▸ **STATED PROBLEM**
Copy out the material below, substituting "Find each element" for "Locate each element" wherever it occurs and keeping everything else unchanged. Leave the pictures out of your copy.

------------------------

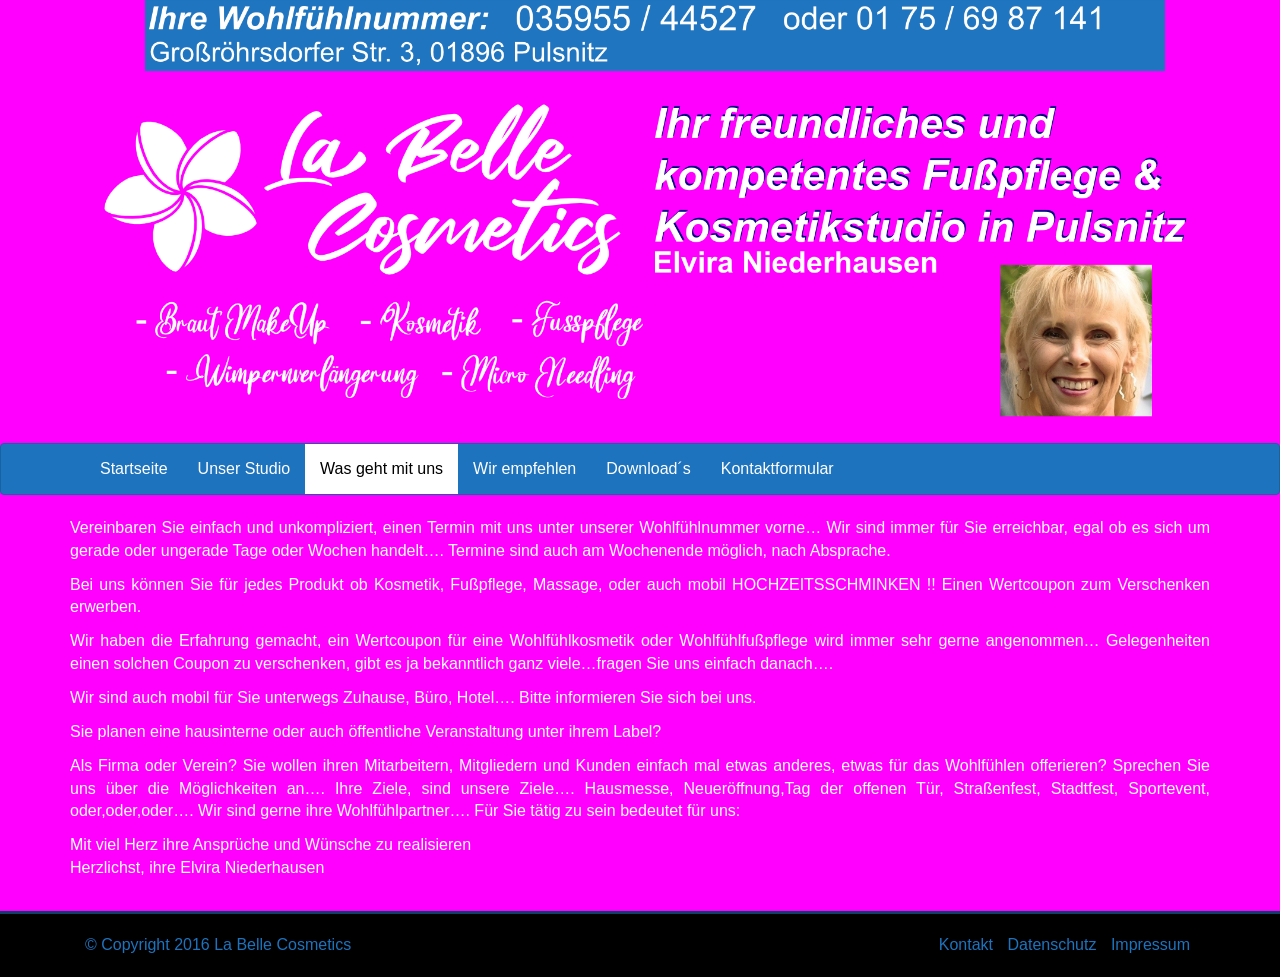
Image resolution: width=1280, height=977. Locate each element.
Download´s (648, 468)
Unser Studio (244, 468)
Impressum (1150, 944)
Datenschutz (1051, 944)
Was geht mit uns (389, 467)
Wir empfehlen (524, 468)
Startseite (134, 468)
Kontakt (966, 944)
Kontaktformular (777, 468)
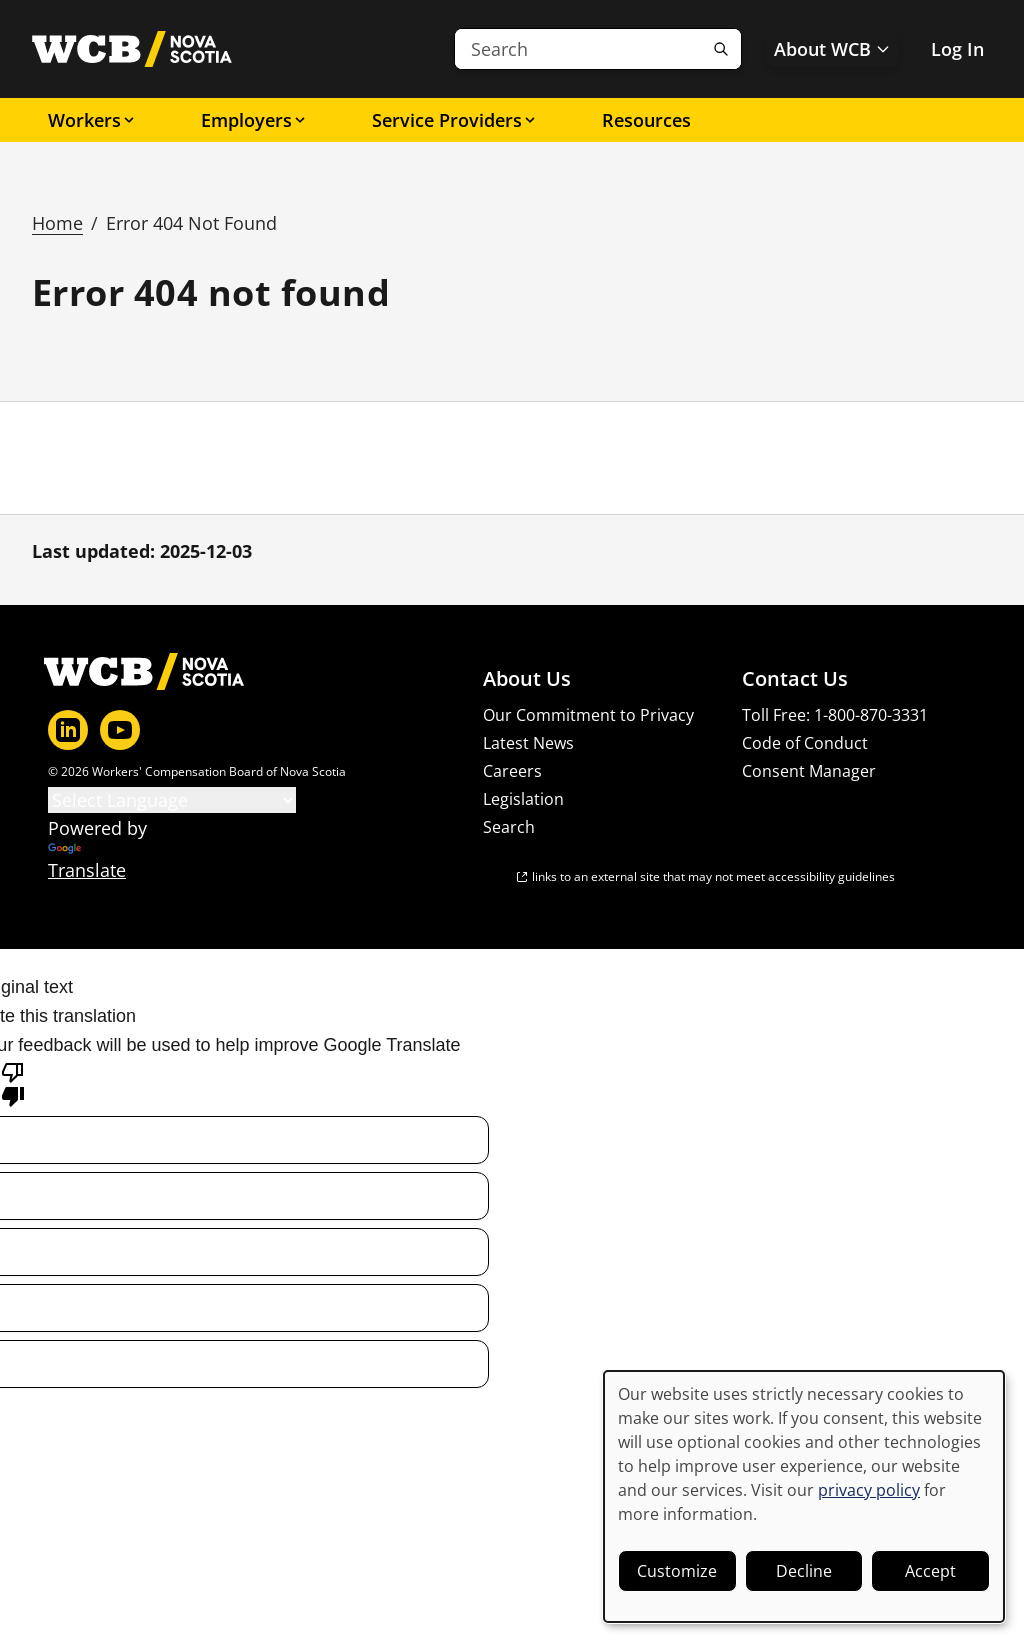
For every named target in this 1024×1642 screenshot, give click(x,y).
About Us (527, 679)
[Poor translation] (13, 1083)
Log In (957, 49)
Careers (512, 771)
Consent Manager (809, 771)
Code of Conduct (805, 743)
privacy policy (869, 1490)
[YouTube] (120, 730)
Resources (646, 120)
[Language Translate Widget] (172, 800)
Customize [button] (677, 1571)
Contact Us (795, 679)
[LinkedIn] (68, 730)
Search (509, 827)
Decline (804, 1571)
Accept (930, 1571)
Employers (254, 120)
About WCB (832, 49)
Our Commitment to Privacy (588, 715)
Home (57, 223)
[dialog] (804, 1496)
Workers (92, 120)
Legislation (523, 799)
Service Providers (455, 120)
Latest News (528, 743)
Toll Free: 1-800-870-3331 (835, 715)
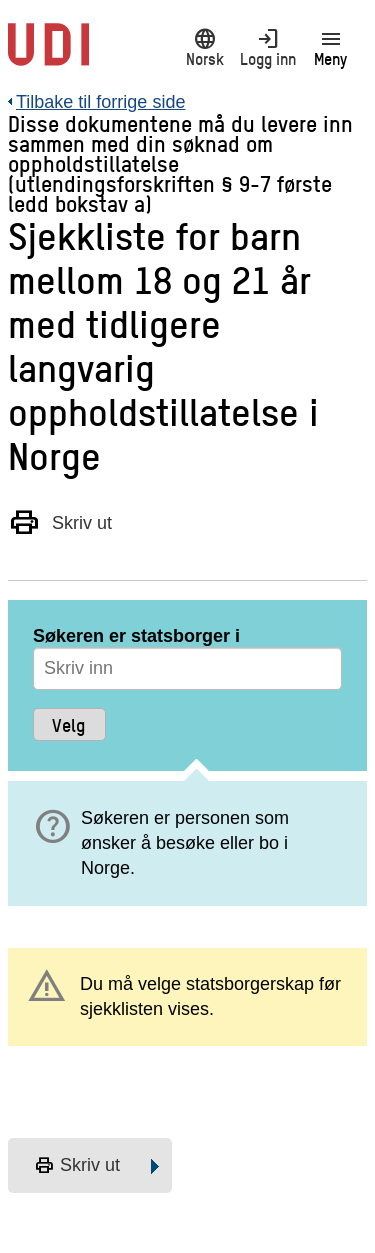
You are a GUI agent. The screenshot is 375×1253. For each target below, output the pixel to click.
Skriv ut (60, 522)
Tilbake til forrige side (100, 102)
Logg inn (267, 47)
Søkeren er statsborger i (136, 636)
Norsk (204, 47)
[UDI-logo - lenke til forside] (48, 55)
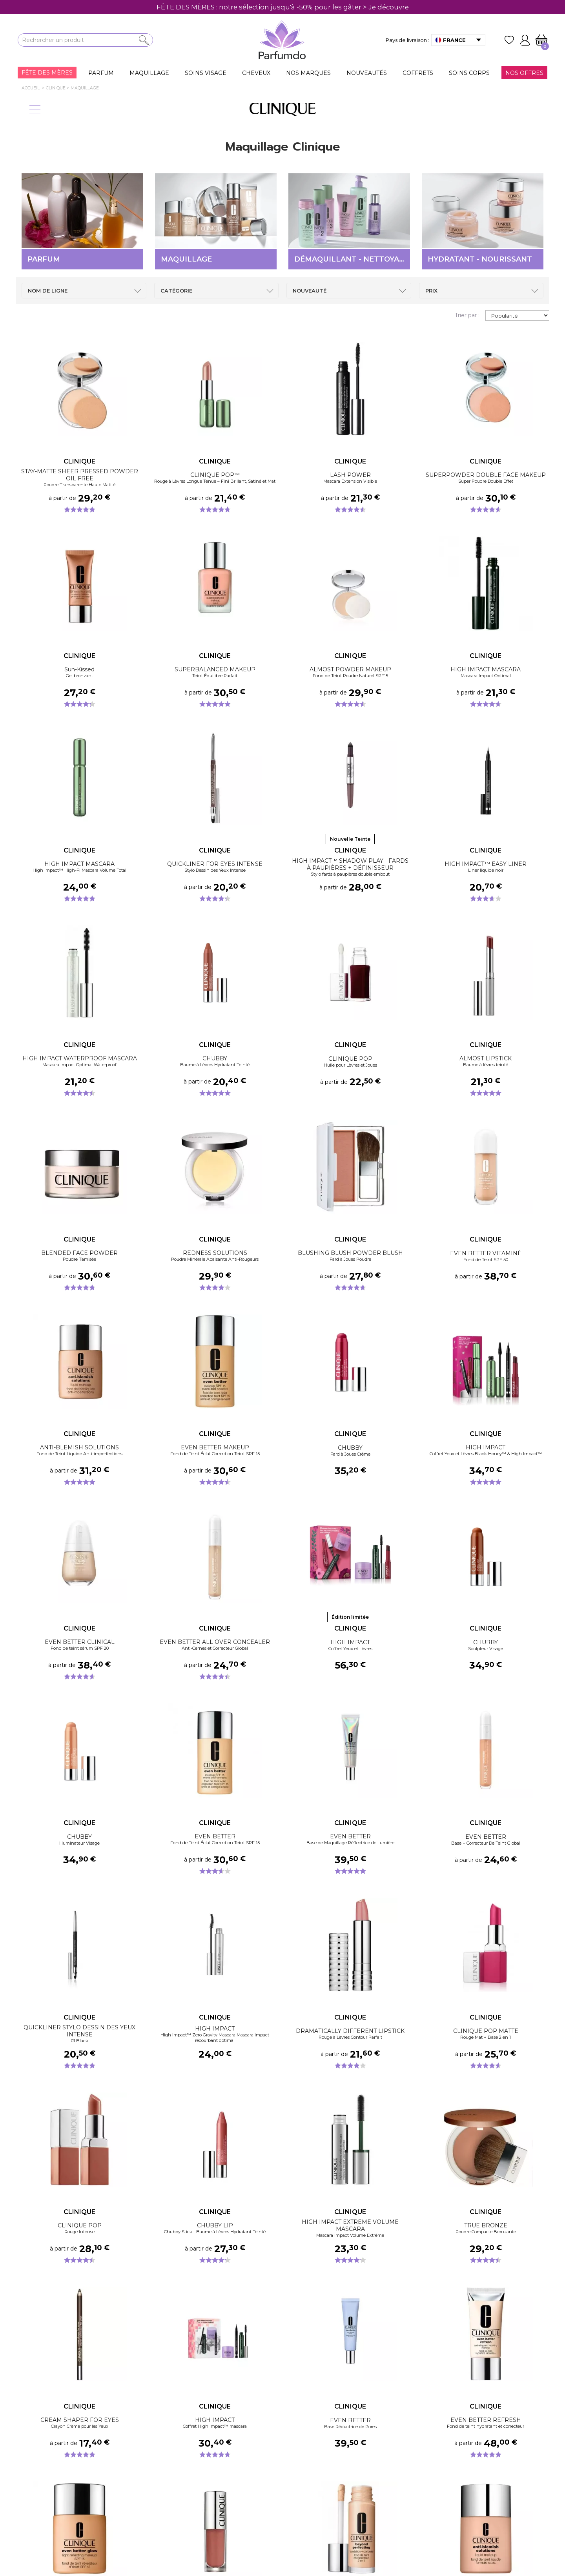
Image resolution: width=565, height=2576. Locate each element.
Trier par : (467, 315)
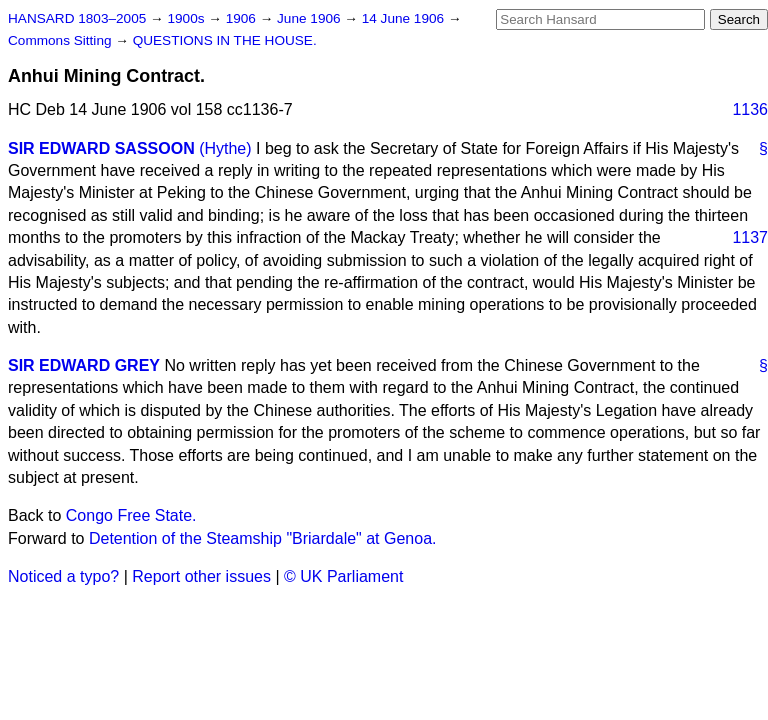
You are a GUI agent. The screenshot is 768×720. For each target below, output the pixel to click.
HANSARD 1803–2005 (77, 18)
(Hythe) (225, 148)
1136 (750, 109)
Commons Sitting (61, 40)
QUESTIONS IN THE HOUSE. (225, 40)
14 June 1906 (405, 18)
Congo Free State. (131, 515)
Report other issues (201, 576)
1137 (750, 237)
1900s (187, 18)
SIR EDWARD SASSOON (101, 148)
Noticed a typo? (63, 576)
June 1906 (310, 18)
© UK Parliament (343, 576)
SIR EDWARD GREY (84, 365)
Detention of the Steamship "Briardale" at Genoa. (263, 538)
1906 (243, 18)
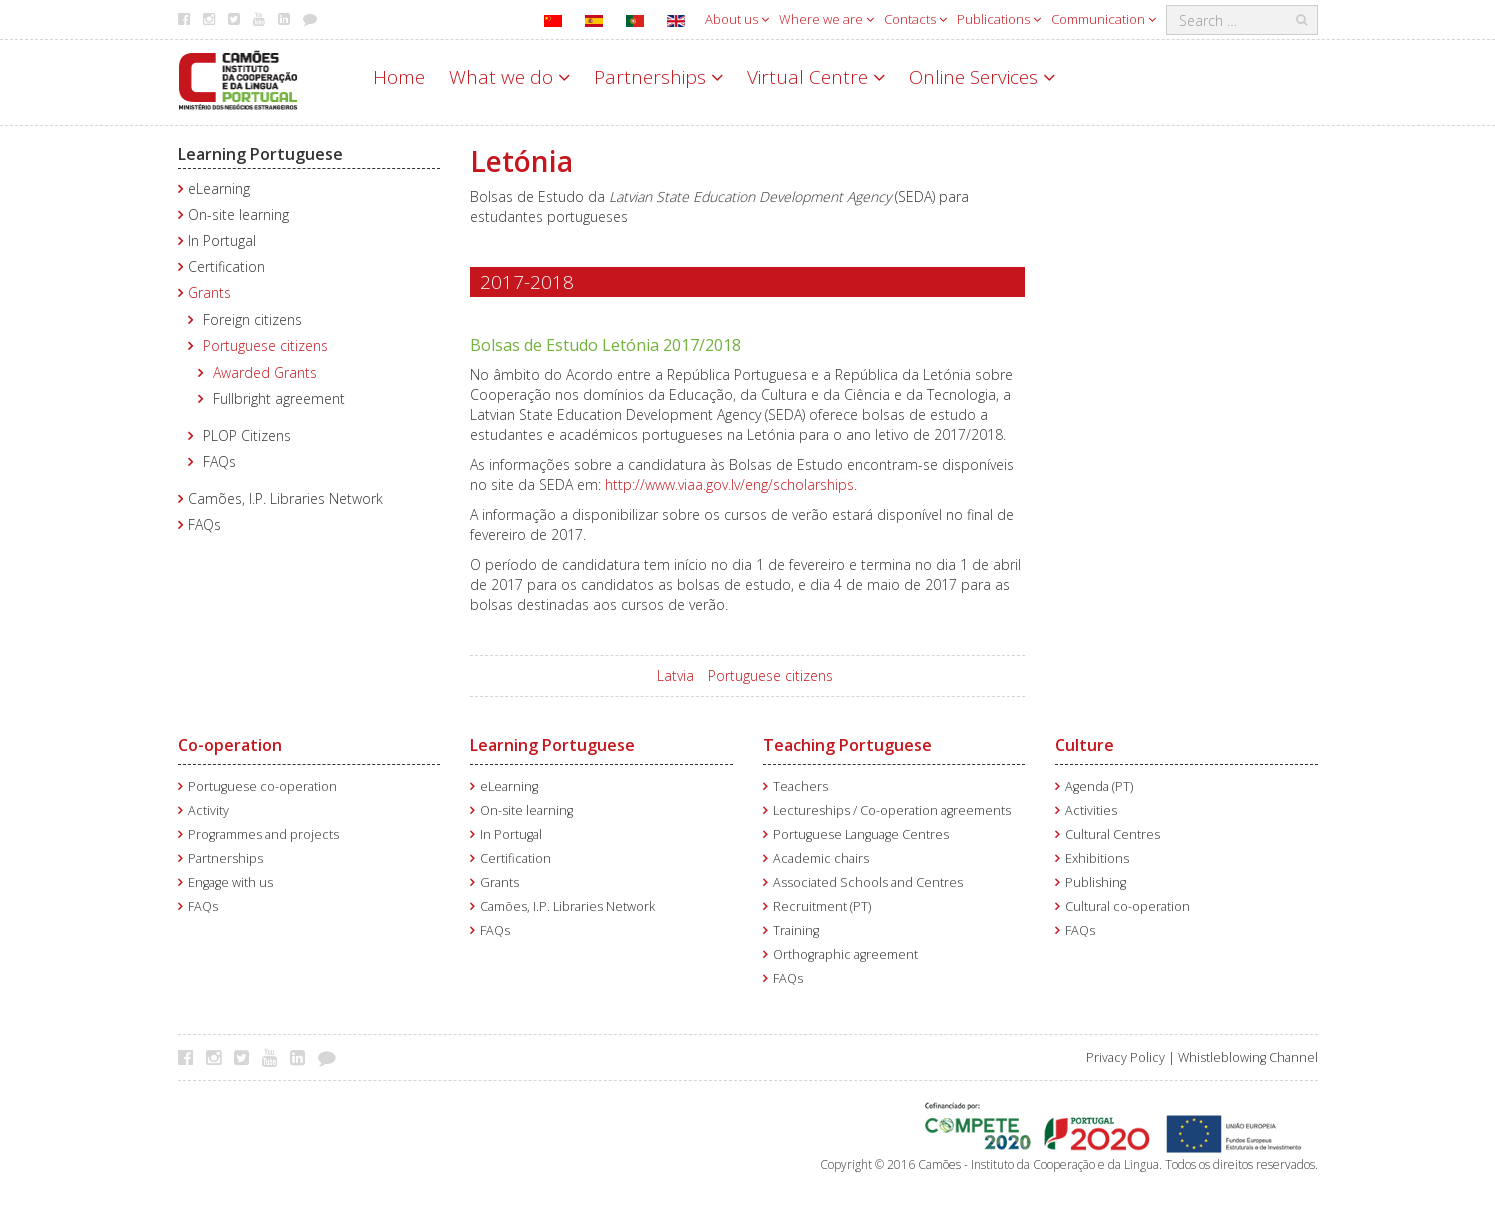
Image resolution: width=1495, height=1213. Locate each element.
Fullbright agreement (279, 398)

------------------------

▸ **ANSWER FOR THE TASK**
Image resolution: width=1280, height=977. Find each element.
Download´s (648, 468)
Unser Studio (244, 468)
Impressum (1150, 944)
Datenschutz (1051, 944)
Was geht mit uns (389, 467)
Wir empfehlen (524, 468)
Startseite (134, 468)
Kontakt (966, 944)
Kontaktformular (777, 468)
For every named target in this 1024×1642 screenshot, give click(x,y).
About Us (527, 679)
[Poor translation] (13, 1083)
Log In (957, 49)
Careers (512, 771)
Consent Manager (809, 771)
Code of Conduct (805, 743)
privacy policy (869, 1490)
[YouTube] (120, 730)
Resources (646, 120)
[Language Translate Widget] (172, 800)
Customize [button] (677, 1571)
Contact Us (795, 679)
[LinkedIn] (68, 730)
Search (509, 827)
Decline (804, 1571)
Accept (930, 1571)
Employers (254, 120)
About WCB (832, 49)
Our Commitment to Privacy (588, 715)
Home (57, 223)
[dialog] (804, 1496)
Workers (92, 120)
Legislation (523, 799)
Service Providers (455, 120)
Latest News (528, 743)
Toll Free: 1-800-870-3331 (835, 715)
You are a GUI agent. The screenshot is 375×1253. For each target below, output the pixel to click.
Skriv ut (60, 522)
Tilbake til forrige side (100, 102)
Logg inn (267, 47)
Søkeren er statsborger i (136, 636)
Norsk (204, 47)
[UDI-logo - lenke til forside] (48, 55)
Image resolution: width=565, height=2576. Find each element.
Trier par : (467, 315)
You are a GUI agent. The screenshot is 768×720. For each target below, output the pixel to click.
HANSARD 1803–2005 (77, 18)
(Hythe) (225, 148)
1136 (750, 109)
Commons Sitting (61, 40)
QUESTIONS IN THE HOUSE. (225, 40)
14 June 1906 (405, 18)
Congo Free State. (131, 515)
Report other issues (201, 576)
1137 (750, 237)
1900s (187, 18)
SIR EDWARD SASSOON (101, 148)
Noticed a typo? (63, 576)
June 1906 (310, 18)
© UK Parliament (343, 576)
SIR EDWARD GREY (84, 365)
Detention of the Steamship "Briardale" at Genoa. (263, 538)
1906 (243, 18)
Image resolution: width=1495, height=1213. Find each element.
Fullbright agreement (279, 398)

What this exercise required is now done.